**SOURCE DATA:**
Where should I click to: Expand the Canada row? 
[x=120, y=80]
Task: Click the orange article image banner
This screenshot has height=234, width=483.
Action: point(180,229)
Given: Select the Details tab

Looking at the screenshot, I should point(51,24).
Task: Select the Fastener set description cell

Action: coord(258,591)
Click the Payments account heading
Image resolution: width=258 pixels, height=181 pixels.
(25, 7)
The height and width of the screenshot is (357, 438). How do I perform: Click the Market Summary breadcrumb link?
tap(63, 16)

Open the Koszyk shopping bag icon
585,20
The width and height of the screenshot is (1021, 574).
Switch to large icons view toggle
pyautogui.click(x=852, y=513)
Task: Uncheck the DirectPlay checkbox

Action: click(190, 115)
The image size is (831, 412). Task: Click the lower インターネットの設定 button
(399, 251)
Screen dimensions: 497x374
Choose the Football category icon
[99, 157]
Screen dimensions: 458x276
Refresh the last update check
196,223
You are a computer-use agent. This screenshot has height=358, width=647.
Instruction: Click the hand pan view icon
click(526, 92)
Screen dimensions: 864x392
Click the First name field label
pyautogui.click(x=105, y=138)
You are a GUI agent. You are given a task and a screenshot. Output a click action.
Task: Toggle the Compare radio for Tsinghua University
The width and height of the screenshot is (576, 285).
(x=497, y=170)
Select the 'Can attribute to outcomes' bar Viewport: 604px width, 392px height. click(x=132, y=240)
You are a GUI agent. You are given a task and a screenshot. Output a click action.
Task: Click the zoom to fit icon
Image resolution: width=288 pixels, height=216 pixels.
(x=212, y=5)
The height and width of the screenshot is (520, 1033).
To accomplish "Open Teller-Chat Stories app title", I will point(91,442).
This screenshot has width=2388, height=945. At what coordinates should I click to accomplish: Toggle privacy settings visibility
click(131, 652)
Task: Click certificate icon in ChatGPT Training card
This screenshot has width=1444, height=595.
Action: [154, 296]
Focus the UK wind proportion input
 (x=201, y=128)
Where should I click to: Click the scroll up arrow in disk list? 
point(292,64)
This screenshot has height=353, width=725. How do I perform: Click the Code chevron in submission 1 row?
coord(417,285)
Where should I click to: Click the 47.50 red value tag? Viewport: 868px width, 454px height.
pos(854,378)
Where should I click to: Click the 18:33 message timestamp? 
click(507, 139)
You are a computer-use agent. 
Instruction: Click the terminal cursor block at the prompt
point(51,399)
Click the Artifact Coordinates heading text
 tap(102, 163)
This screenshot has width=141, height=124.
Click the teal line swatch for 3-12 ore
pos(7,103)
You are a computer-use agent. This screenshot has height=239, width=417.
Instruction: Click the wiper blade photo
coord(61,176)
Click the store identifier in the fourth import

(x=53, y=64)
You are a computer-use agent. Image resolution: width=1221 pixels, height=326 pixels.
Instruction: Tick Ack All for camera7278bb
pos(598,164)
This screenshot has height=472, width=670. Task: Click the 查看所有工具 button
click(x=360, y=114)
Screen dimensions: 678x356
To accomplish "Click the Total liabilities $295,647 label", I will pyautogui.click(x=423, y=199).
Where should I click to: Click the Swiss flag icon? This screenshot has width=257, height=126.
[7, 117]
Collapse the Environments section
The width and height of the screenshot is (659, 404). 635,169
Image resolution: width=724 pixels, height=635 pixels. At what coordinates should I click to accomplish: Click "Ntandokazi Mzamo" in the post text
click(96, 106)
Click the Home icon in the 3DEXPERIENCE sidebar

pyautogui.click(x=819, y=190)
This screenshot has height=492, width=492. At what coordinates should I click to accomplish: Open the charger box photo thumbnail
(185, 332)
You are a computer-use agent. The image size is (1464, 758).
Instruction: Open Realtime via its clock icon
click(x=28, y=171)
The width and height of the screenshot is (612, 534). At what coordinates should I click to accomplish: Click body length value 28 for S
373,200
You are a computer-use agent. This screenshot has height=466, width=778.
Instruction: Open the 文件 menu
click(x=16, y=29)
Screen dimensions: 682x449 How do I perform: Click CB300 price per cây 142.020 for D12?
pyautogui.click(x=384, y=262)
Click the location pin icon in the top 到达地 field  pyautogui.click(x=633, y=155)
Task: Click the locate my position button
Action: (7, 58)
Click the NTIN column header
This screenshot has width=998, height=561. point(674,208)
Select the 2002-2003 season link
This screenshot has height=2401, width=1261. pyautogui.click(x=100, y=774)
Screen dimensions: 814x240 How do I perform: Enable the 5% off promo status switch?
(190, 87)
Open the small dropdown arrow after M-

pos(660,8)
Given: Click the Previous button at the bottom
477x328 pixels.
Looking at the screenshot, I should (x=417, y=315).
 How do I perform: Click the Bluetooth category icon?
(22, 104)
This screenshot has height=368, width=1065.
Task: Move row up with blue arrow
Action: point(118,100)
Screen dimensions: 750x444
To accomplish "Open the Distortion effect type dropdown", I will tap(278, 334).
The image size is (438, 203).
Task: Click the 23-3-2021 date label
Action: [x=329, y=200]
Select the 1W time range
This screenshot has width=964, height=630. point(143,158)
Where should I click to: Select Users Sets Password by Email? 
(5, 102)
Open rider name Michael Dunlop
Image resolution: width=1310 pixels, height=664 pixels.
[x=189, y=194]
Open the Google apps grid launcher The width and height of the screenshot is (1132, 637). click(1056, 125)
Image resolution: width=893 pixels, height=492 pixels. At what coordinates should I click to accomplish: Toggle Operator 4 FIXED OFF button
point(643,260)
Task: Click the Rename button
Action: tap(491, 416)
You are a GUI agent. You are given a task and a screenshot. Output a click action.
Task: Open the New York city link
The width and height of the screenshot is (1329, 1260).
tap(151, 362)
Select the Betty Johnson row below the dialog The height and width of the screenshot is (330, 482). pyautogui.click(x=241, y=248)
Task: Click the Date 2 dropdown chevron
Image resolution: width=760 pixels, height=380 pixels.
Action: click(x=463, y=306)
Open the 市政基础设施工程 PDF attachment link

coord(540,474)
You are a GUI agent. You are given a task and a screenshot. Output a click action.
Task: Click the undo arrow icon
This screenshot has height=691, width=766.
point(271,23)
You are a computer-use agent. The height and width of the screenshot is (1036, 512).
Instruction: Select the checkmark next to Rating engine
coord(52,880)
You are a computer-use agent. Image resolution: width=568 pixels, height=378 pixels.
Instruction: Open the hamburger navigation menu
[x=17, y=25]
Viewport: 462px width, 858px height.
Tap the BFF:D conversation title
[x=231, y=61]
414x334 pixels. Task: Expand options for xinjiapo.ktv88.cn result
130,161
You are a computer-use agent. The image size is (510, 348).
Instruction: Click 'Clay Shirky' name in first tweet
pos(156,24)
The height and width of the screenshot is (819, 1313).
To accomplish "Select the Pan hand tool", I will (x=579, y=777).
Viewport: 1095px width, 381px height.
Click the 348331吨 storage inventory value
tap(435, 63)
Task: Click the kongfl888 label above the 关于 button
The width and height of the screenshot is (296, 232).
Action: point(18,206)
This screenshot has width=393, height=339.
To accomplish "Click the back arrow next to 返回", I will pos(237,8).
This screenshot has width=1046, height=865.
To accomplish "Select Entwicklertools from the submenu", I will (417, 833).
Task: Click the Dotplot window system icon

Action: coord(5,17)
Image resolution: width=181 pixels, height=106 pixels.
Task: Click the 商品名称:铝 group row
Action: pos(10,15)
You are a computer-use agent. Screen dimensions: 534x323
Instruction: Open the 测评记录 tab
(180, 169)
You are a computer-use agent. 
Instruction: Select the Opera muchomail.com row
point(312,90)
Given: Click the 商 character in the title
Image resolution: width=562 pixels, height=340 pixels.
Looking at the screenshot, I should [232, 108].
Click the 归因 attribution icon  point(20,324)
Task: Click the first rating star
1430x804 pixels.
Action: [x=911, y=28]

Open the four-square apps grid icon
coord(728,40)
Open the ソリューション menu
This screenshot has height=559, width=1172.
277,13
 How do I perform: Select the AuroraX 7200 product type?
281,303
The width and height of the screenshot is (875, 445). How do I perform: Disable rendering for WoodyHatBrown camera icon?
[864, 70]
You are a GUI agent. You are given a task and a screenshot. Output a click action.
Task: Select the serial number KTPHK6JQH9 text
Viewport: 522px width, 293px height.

**EXERCISE BRIEF:** Starting at the line that contains "Task: Select the serial", copy each line exactly through the end of the listing above. Include that first line and the last one, and add nothing.

**ANSWER TO THE EXERCISE:**
Task: Select the serial number KTPHK6JQH9 text
Viewport: 522px width, 293px height.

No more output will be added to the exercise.